From the line that contains "Select Камера in" to the final line of the entries below, write out every line exactly as it appears, and nothing else.

━━━━━━━━━━

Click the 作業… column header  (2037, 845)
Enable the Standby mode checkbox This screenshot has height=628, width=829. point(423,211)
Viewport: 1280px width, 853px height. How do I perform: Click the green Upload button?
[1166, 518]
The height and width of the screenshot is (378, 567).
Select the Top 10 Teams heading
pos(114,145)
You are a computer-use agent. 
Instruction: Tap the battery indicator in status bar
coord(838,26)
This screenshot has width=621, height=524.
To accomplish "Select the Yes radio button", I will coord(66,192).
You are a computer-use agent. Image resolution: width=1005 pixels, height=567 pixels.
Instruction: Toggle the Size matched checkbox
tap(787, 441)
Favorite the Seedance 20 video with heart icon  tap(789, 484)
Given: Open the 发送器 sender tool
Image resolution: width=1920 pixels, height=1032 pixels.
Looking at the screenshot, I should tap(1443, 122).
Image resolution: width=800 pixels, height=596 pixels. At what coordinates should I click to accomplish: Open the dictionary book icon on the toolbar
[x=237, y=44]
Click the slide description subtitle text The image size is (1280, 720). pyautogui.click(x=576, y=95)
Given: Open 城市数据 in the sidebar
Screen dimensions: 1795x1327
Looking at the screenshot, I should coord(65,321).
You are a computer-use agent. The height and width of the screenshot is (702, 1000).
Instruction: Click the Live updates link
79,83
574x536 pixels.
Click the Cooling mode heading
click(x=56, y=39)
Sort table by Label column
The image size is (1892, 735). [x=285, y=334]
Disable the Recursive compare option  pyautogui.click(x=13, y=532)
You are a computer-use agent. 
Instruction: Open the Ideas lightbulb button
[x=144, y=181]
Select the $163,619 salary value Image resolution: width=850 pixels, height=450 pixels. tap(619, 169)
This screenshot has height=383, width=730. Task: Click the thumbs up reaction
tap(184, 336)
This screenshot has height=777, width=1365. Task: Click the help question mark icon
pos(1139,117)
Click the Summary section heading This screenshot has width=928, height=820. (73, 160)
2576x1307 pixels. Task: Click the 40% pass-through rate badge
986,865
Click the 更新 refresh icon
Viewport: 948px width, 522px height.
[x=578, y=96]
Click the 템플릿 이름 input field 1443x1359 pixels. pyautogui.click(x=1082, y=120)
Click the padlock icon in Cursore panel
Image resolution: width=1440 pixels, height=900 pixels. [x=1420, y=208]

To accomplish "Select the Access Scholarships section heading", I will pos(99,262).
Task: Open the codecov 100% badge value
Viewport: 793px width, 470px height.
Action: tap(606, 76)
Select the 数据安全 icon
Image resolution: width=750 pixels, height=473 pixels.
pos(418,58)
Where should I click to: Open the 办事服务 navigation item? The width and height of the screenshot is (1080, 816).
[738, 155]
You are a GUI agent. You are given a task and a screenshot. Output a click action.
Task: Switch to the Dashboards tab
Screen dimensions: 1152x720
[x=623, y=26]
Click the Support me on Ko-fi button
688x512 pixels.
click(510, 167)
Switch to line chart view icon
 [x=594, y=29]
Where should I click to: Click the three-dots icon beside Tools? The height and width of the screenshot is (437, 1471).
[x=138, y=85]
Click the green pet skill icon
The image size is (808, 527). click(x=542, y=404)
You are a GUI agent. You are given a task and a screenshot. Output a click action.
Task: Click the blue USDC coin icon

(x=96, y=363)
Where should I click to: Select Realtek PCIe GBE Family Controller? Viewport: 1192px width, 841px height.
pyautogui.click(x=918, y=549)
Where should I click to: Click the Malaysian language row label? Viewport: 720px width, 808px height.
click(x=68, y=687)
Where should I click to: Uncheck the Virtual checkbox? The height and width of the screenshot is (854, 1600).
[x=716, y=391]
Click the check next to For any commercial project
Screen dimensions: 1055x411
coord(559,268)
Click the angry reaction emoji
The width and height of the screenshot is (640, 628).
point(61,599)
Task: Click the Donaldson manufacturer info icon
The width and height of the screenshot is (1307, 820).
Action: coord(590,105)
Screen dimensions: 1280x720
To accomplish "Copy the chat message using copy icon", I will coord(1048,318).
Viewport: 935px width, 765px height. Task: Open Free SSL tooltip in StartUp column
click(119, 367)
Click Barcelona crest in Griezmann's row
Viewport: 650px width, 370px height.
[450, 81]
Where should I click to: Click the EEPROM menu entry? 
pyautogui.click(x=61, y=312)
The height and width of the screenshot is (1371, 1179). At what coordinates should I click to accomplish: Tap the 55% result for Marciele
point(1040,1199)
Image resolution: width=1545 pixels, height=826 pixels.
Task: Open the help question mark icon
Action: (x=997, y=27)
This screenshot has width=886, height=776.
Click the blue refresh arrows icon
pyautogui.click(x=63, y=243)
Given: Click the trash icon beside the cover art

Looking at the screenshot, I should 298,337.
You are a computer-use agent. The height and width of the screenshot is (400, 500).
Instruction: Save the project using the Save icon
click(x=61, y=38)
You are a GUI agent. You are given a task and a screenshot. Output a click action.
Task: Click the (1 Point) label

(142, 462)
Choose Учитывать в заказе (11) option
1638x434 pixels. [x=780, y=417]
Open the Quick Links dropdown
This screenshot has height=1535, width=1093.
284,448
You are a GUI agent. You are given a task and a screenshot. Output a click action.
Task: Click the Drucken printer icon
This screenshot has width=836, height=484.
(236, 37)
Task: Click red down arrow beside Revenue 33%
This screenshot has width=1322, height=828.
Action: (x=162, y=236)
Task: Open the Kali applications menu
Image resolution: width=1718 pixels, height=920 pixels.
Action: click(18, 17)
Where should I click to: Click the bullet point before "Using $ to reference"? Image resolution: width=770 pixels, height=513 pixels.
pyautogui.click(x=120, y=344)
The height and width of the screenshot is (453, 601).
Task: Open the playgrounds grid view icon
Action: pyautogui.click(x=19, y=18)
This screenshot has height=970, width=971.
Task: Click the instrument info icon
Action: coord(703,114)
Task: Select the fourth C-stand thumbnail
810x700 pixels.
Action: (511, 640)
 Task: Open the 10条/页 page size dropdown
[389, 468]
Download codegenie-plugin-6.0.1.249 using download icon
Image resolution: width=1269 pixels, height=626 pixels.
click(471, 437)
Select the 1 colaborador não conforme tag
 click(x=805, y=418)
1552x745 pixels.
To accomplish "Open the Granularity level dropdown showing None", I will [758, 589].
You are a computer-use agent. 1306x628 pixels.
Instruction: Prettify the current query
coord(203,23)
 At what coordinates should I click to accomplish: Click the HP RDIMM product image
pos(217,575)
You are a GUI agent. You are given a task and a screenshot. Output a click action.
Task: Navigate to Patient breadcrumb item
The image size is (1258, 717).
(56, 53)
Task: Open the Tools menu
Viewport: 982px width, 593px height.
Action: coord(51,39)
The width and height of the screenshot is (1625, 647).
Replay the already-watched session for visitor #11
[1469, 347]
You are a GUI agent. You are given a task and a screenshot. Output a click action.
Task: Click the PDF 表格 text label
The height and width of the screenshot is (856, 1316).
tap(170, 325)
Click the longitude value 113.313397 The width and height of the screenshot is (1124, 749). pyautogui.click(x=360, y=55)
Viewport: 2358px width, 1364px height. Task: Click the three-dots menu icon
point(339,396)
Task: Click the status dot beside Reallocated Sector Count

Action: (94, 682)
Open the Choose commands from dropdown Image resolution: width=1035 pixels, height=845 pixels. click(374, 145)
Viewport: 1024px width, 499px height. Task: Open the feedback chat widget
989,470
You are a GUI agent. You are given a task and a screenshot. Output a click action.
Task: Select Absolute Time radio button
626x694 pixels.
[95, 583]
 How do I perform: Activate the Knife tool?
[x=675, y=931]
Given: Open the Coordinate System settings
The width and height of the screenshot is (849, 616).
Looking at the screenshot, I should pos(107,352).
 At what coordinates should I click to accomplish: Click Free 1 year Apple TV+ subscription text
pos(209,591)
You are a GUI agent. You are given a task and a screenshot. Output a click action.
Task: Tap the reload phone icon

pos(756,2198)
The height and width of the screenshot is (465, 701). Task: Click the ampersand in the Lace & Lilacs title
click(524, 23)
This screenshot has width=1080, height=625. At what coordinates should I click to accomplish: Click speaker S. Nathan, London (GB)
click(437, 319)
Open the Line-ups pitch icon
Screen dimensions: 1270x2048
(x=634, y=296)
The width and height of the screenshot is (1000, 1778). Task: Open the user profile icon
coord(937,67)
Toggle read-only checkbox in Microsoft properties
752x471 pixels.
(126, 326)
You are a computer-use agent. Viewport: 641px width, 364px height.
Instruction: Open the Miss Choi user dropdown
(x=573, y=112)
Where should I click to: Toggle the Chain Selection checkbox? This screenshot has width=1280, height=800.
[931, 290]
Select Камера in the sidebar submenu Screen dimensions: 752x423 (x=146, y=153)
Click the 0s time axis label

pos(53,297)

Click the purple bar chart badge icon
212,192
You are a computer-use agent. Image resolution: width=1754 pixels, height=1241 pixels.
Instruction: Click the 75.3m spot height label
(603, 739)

━━━━━━━━━━

§ Worked solution:
Select Камера in the sidebar submenu Screen dimensions: 752x423 (x=146, y=153)
Click the 0s time axis label

pos(53,297)

Click the purple bar chart badge icon
212,192
You are a computer-use agent. Image resolution: width=1754 pixels, height=1241 pixels.
Instruction: Click the 75.3m spot height label
(603, 739)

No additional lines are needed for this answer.